That First Bad Review

May 5th, 2005 · 6 Comments
by Jill Monroe

Ugh. The agony. The kids were in bed, the dh had ordered us a movie and I’d just typed my name in the google search engine. Then I found it. A tiny blurb that didn’t look like a glowing rec for my book. I had to click. Dh very selfishly didn’t want to hear me rant about getting a bad review, and kept calling “come on, the movie is starting” from the front room. So, I waited until the movie was over, and headed back to the computer to read the review.

There it was – in all its easy to read font and googled with ease glory. Unglory.

There are stages of grieving, and getting a bad review is quite similar. Denial and Anger are first and on the heels of each other. Then comes the forwarding of the bad review to all your friends and critique partners. A round of blasting e-mails, usually with the subject header of “They’re Wrong” and “They Totally Missed It” floods your inbox.

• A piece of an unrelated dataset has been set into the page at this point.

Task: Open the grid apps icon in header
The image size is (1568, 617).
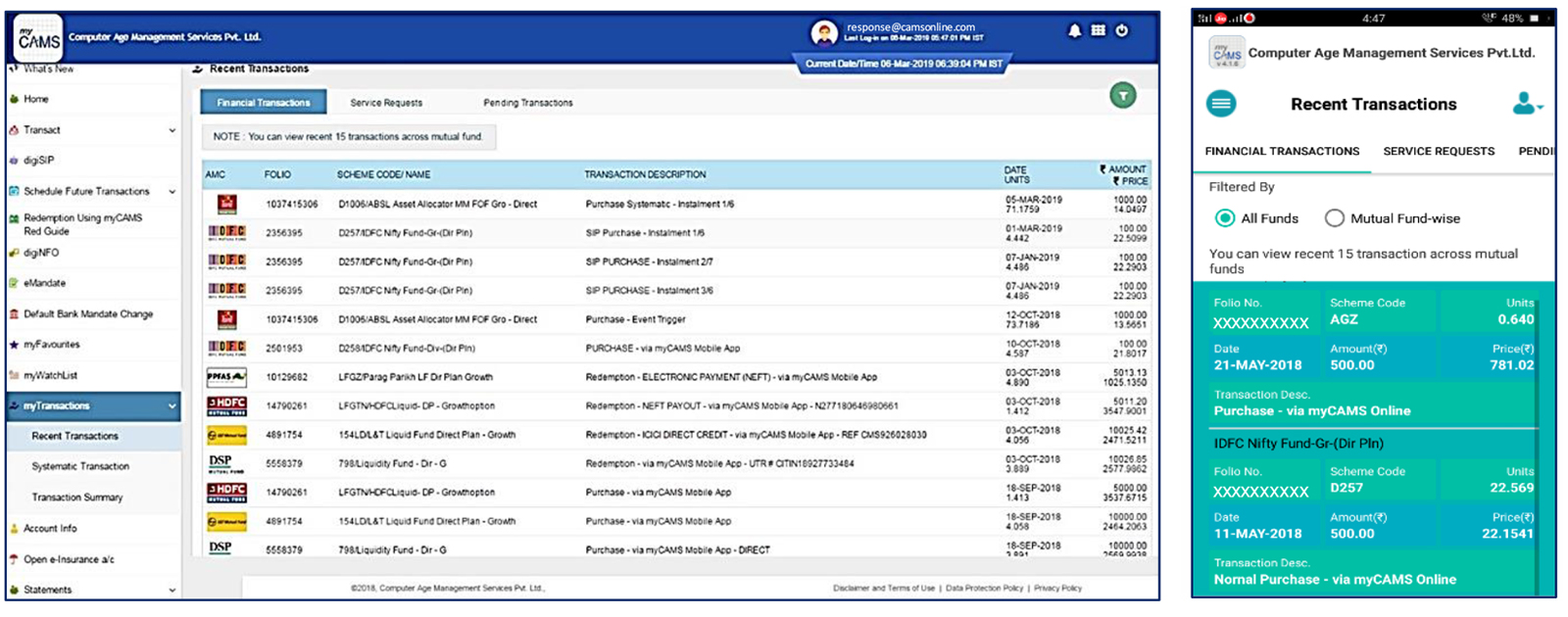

Next comes the stage involving chocolate and diet cherry cokes from Sonic (I celebrate with these items, too). The last stage is acceptance. This stage only comes after I have rewritten the review. This is my favorite part, and easy to do. I remove all the words I don’t like. For instance, the new review became:

Never Naughty Enough is… entertaining and unexpected.

Really – all those words were there. Booksquare, being the Hollywood type, should appreciate my creative blurbing.

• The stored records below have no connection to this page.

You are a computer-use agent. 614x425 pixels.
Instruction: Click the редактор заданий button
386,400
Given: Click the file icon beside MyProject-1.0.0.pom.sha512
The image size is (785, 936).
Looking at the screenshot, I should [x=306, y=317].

The fact of the matter is this is a a business. Reviewers aren’t there to be my friend, and I’m not there to be theirs. If they like my book, they are wise, savvy, hip and intelligent. If they don’t like my book, they’re obviously having a very bad day.

Back in December, Daniel suggested I post my reviews. To read a good review, go here.

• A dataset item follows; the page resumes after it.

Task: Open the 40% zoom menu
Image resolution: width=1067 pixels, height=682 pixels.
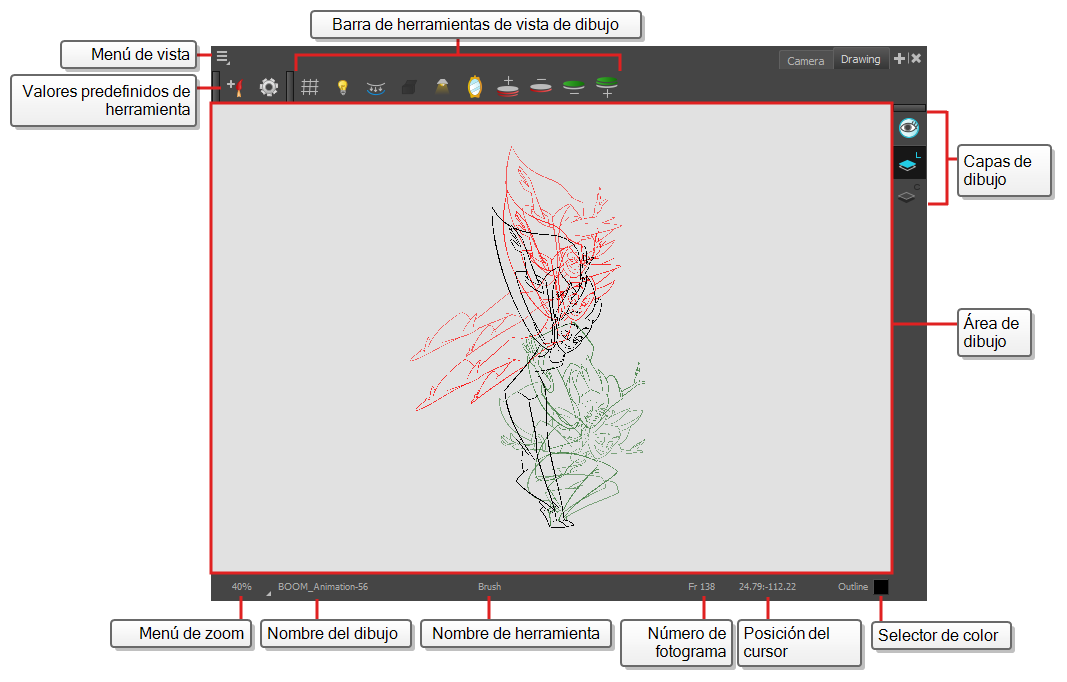Action: pos(241,587)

And no, I don’t play equal opportunity with the bad ones.

File Under: Jill's First Blog

6 responses so far ↓

  • Rinda // May 5, 2005 at 12:58 pm

    Jill, I’m creating stockpiles of wine in preparation for future bad reviews. Just kidding. Maybe there is something to this Sonic thing…

    I didn’t see the review, but I’ll tell you a statement I have running across my screensavor. Different People, Different Perspectives… Some will never get it so… er… fly them. Yeah, fly them. That’s what it says.

    Hugs. Ignore the bad review. I read the good ones above and saw that there are only five left at Amazon (more on the way) so obviously, you have more positive perspectives.

    Rinda

  • gena showalter // May 6, 2005 at 6:15 am

    I got a review once that said something along of the lines of (and I’m paraphrasing here) “Good writing couldn’t save this piece of crap.”

    I think I’ll rework that to my satisfaction:

    Gena Showalter offers…”Good writing.”

  • Booksquare // May 6, 2005 at 7:23 am

    Excellent job, Gena. It’s like I taught you myself! Seems to me there’s a second career in rewriting reviews to meet your personal needs.

  • Susan Gable // May 6, 2005 at 1:32 pm

    LOL – Gena! Well done on the rewrite! Excellence use of lifting the correct words from it.

  • gena showalter // May 7, 2005 at 7:16 am

    I owe it all to Jill and Booksquare. They are beating…uh, training me well.

  • Samantha Hunter // Jun 1, 2005 at 6:19 am

    Oh! I love excerpting the bad review! I can’t wait to try that. What a great idea. I’ve only had one really bad one, from the evil AAR site, but I just ignored it, generally. I don’t make any secret of what I think of people who write about our books that way, tho: BAH.

    I mean, let’s face it, no matter how they try to hide behind the “we have to share our honest opinion in service to our readers” crapola, romance reviewers are not usually paid professionals, they have no background in literary crit, they haven’t reviewed for the Post or the Times (or even RT) and the industry really doesn’t hold them to any standard because their views don’t affect sales or editor decisions.

    So what service are they extending, actually, unless they are helping to promote our books, to support the romance industry, or to clue readers in to a good read? — none of which is served by a bad review, which serves the reviewers ego, but that’s about it.

    Jill, you are wonderful and brilliant, and so are your books, and if anyone says otherwise, how sad for them.